Required work: Once the line with "This screenshot has height=392, width=650." is found in the entries below, print it and each following line exactly, stopping after the line with "You are a computer-use agent. Image"; print nothing else.

Excerpted data:
-------
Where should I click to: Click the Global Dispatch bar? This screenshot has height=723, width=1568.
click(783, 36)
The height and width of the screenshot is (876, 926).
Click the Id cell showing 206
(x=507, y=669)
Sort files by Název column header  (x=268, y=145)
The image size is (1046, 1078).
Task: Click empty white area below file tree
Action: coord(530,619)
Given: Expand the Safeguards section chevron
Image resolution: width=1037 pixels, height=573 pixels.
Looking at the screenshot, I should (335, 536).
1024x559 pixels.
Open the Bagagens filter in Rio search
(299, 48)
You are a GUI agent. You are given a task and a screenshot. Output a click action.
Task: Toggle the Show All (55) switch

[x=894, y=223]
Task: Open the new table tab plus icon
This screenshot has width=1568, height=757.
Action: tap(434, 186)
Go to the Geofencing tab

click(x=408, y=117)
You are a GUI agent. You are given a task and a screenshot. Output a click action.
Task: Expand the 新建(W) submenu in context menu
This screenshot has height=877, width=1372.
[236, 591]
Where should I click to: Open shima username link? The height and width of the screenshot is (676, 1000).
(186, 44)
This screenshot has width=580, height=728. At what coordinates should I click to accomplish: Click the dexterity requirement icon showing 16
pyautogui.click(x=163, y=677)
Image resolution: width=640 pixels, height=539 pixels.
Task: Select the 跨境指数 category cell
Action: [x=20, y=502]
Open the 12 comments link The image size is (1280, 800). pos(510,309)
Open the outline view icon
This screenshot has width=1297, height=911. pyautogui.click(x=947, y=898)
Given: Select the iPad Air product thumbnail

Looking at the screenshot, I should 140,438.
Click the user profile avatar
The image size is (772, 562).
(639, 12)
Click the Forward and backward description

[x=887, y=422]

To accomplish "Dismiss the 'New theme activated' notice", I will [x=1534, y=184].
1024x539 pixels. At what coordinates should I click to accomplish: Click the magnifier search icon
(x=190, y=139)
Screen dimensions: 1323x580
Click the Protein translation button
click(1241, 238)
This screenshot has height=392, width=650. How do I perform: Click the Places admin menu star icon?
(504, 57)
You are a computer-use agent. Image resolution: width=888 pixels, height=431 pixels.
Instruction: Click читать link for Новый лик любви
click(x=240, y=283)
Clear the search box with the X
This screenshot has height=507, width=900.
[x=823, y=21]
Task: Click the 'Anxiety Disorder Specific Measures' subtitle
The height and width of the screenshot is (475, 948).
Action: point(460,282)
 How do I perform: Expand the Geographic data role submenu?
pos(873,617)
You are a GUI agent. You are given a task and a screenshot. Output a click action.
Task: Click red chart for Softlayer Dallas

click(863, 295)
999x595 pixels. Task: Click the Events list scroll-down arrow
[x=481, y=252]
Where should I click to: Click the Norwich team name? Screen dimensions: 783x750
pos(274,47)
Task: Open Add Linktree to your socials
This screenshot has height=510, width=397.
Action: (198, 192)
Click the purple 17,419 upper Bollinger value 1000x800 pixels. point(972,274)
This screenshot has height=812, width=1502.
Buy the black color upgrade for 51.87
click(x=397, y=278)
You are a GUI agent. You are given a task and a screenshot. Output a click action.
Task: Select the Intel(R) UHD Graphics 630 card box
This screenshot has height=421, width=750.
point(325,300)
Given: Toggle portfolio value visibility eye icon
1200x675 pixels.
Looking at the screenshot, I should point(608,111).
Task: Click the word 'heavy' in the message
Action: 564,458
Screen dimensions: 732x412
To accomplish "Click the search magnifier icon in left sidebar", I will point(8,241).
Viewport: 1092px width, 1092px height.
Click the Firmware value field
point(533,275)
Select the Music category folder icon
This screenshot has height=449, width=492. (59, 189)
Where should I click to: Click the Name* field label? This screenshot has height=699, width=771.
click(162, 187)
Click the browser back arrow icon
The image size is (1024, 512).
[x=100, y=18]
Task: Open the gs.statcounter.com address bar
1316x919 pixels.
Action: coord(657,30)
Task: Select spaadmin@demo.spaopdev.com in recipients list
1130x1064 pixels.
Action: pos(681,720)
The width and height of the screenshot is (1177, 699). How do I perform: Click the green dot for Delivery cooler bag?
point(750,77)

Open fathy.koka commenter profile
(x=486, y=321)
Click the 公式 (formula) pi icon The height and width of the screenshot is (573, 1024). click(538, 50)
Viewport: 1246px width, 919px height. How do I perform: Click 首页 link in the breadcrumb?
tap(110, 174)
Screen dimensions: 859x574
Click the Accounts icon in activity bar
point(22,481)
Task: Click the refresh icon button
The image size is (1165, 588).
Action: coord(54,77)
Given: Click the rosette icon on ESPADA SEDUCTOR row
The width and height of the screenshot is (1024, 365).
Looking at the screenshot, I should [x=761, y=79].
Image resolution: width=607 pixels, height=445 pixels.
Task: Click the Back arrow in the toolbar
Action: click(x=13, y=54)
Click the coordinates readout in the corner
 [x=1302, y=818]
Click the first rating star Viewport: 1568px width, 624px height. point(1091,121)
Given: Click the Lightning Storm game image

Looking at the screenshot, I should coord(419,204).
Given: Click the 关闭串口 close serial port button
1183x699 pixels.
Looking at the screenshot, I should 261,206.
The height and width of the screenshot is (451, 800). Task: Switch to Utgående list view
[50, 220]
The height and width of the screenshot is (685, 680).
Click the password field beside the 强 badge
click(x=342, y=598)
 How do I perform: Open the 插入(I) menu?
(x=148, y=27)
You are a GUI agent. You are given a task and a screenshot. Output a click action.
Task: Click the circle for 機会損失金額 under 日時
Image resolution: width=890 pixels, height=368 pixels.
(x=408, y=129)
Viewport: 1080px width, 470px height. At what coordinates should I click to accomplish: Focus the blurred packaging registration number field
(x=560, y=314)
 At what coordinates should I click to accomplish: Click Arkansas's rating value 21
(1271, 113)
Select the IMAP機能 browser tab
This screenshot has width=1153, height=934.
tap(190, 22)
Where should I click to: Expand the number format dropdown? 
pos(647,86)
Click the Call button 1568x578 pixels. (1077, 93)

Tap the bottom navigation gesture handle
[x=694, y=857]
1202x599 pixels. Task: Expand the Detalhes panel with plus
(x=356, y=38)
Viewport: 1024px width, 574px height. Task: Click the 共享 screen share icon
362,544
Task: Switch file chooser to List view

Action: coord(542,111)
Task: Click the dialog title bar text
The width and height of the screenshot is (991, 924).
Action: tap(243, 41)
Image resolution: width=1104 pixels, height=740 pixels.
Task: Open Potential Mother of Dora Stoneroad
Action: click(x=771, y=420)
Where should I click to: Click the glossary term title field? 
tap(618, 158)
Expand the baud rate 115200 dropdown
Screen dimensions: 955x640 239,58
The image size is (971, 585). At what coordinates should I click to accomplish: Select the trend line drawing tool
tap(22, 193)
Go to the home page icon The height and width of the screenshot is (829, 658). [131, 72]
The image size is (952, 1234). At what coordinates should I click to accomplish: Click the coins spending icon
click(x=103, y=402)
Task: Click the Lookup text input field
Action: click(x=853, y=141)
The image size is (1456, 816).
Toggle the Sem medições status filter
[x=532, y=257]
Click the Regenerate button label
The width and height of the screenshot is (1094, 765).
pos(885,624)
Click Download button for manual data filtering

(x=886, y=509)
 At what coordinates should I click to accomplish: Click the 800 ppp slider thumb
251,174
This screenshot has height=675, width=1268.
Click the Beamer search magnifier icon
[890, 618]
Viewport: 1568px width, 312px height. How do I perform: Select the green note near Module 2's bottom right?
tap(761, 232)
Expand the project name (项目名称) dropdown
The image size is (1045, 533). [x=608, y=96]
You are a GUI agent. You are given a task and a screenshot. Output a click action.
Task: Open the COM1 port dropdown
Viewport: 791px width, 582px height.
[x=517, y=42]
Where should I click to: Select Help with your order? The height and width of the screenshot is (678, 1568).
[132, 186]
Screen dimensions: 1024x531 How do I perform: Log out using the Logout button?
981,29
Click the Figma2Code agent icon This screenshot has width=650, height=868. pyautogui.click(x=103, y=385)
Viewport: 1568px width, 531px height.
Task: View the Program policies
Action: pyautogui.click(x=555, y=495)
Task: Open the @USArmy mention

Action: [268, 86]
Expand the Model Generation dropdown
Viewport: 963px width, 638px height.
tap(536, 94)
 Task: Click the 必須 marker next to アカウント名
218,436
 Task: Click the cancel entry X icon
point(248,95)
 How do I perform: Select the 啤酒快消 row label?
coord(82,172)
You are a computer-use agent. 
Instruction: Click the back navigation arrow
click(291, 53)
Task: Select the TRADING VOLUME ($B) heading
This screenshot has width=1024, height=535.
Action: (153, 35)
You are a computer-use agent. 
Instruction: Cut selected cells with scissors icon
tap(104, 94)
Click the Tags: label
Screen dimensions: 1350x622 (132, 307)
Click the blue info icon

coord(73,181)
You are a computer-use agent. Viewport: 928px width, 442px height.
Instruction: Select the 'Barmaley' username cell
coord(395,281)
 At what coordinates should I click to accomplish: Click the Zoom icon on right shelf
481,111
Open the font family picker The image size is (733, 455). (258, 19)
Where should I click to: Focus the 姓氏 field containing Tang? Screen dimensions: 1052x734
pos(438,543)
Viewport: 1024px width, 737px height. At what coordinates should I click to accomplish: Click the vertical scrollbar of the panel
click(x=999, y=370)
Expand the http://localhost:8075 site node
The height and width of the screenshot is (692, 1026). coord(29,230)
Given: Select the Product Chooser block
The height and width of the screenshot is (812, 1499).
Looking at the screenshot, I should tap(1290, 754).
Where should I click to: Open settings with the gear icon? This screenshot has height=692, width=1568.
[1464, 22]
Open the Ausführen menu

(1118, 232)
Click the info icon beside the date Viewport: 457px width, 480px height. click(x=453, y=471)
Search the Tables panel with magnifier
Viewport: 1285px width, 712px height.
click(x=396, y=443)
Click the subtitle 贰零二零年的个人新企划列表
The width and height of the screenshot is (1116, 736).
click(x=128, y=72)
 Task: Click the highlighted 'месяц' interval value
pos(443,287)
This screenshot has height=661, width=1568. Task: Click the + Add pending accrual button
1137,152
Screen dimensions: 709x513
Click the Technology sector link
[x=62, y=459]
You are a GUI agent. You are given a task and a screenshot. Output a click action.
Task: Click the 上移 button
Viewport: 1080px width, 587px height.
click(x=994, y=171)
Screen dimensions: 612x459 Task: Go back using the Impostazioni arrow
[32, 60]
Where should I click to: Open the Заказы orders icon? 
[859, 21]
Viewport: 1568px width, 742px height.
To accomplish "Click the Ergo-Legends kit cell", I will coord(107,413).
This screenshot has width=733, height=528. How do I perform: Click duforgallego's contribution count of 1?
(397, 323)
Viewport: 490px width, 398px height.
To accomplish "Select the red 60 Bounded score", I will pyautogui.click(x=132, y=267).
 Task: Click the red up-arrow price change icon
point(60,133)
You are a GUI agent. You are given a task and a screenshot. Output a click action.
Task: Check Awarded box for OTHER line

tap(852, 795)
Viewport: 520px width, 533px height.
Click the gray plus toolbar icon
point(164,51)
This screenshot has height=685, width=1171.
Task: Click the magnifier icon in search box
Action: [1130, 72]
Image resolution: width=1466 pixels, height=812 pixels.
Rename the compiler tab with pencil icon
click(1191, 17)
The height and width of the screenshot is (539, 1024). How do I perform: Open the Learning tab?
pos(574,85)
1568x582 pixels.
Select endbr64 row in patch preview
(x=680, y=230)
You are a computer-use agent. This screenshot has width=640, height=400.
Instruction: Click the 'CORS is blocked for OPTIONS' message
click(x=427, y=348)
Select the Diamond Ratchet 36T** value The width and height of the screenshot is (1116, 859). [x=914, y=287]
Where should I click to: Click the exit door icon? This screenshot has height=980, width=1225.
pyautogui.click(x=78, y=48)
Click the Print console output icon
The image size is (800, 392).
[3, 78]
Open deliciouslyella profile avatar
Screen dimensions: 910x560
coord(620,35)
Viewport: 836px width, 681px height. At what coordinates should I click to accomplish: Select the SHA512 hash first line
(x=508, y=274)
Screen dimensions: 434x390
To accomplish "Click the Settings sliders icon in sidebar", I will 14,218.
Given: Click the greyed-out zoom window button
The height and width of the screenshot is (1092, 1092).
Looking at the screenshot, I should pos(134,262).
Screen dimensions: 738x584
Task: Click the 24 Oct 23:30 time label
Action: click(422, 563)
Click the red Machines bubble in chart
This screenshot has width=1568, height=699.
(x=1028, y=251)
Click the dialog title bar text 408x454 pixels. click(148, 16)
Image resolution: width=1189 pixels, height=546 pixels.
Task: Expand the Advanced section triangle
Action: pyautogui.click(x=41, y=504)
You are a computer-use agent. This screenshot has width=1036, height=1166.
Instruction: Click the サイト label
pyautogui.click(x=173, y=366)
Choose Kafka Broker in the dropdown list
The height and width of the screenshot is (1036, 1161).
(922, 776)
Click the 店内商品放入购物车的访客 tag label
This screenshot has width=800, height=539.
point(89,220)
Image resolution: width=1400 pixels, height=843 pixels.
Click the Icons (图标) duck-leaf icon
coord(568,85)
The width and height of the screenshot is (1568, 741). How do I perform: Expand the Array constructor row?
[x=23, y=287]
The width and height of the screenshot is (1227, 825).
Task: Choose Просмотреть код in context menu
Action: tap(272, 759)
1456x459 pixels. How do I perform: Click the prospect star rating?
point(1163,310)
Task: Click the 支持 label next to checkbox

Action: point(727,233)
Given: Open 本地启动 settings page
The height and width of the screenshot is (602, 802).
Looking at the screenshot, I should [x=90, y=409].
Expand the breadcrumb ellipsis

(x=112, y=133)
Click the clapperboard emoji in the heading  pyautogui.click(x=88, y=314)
-------
Output of the task:
This screenshot has height=392, width=650. How do I perform: Click the Places admin menu star icon?
(504, 57)
You are a computer-use agent. Image resolution: width=888 pixels, height=431 pixels.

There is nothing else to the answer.